Гренада, Гренада, Гренада моя.

Позже, через много лет, уже взрослым, окончившим институт музыкантом, я познакомился с Михаилом Светловым. В детстве для меня не существовало поэтов. Были только стихотворные строчки, которые я любил. Они, в моем понимании, существовали без автора, как существуют небо, солнце, море. Только потом, когда стал серьезно интересоваться поэзией, я понял, что у стихов бывает автор. А позже меня стали интересовать и личности поэтов, кто они и почему написали те или иные стихи. Светлов был трагической фигурой. Человек-символ, автор знаменитой «Гренады», безоговорочно отдавший себя делу революции, в тридцатые годы, многое увидев и поняв, он многое переосмыслил. Но сделанное было сделанным.

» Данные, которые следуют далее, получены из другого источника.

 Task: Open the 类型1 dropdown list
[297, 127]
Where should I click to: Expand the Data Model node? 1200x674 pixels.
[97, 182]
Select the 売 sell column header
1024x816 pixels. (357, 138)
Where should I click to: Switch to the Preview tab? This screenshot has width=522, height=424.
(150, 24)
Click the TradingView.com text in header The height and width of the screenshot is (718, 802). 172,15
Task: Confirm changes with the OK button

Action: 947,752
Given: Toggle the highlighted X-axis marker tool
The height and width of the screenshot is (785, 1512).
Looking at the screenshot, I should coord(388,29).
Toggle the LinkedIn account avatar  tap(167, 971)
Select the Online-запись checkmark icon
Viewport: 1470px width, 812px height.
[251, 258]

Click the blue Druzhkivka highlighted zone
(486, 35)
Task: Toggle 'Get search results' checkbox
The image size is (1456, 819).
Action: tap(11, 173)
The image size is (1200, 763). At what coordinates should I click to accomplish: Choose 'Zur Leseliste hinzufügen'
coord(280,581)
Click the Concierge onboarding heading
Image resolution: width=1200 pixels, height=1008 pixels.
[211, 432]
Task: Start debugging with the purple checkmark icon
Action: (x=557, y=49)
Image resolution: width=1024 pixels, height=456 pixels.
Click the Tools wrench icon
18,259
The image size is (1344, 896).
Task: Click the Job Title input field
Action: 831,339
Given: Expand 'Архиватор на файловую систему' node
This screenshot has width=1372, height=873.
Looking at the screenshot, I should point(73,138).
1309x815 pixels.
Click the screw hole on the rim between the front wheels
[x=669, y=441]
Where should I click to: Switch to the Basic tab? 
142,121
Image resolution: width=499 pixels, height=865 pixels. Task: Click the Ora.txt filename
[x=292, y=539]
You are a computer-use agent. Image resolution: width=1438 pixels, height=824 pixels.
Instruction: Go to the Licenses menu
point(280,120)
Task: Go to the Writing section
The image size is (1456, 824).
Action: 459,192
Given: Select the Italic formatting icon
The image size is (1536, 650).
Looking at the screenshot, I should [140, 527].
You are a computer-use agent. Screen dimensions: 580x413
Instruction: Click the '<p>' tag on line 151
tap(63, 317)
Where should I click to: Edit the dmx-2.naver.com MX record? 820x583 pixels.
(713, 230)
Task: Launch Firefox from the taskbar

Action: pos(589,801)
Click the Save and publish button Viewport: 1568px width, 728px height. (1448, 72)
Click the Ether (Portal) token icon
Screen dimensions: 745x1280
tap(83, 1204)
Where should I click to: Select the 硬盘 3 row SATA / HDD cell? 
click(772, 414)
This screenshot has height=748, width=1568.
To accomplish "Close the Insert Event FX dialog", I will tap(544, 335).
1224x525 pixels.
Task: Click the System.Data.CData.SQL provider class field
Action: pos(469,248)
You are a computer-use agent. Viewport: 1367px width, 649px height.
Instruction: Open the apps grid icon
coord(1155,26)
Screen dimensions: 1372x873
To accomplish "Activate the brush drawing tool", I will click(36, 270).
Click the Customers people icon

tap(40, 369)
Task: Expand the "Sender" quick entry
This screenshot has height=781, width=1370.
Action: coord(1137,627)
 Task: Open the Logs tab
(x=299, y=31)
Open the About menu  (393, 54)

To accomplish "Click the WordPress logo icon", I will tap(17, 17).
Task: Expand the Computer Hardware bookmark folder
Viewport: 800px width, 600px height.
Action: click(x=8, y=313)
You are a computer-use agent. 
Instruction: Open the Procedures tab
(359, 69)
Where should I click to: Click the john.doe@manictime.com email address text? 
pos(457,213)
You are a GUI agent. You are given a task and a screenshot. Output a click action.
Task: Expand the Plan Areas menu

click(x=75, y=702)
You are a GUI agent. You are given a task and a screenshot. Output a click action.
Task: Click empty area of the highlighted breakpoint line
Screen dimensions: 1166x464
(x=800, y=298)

Внутреннее благородство не давало возможности измениться и холуйствовать в новых условиях, как это сделали иные его сотоварищи. Оставалось только пить водку, чем он и занимался с большим успехом в последние годы своей жизни. Грусть, замешанная на ироническом отношении к себе, была основным его свойством. Он никогда не шутил ни над кем. Только над собой. Когда он умирал от рака в больнице, он сказал навестившим его друзьям, и это была одна из последних его шуток: «Рак есть, а пива нет».

Такой же удивительной фигурой начала шестидесятых был Юрий Олеша, человек замечательного таланта, проявившегося в двадцатые годы, автор знаменитой «Зависти», который уже в тридцатые годы оказался выброшенным из литературной жизни. Но и в годы «оттепели» он оказался таким же невостребованным, как Светлов. И что самое удивительное, был так же мало известен Булгаков. Его реальная жизнь началась только во второй половине шестидесятых, когда «оттепель» пошла на спад. И это была ее последняя волна, которая как бы из пены подарила нам «Мастера и Маргариту». Хотя подлинной жизнью Булгакова это еще назвать нельзя. Несравненный талант, судьба которого так характерна для интеллигентских судеб в России, только приоткрылся. Но знали ли мы, молодые, что судьба Светлова, Олеши, наконец, судьба Булгакова — это и наша судьба? Знал ли Тарковский, что это и его судьба, судьба таланта, который не продается?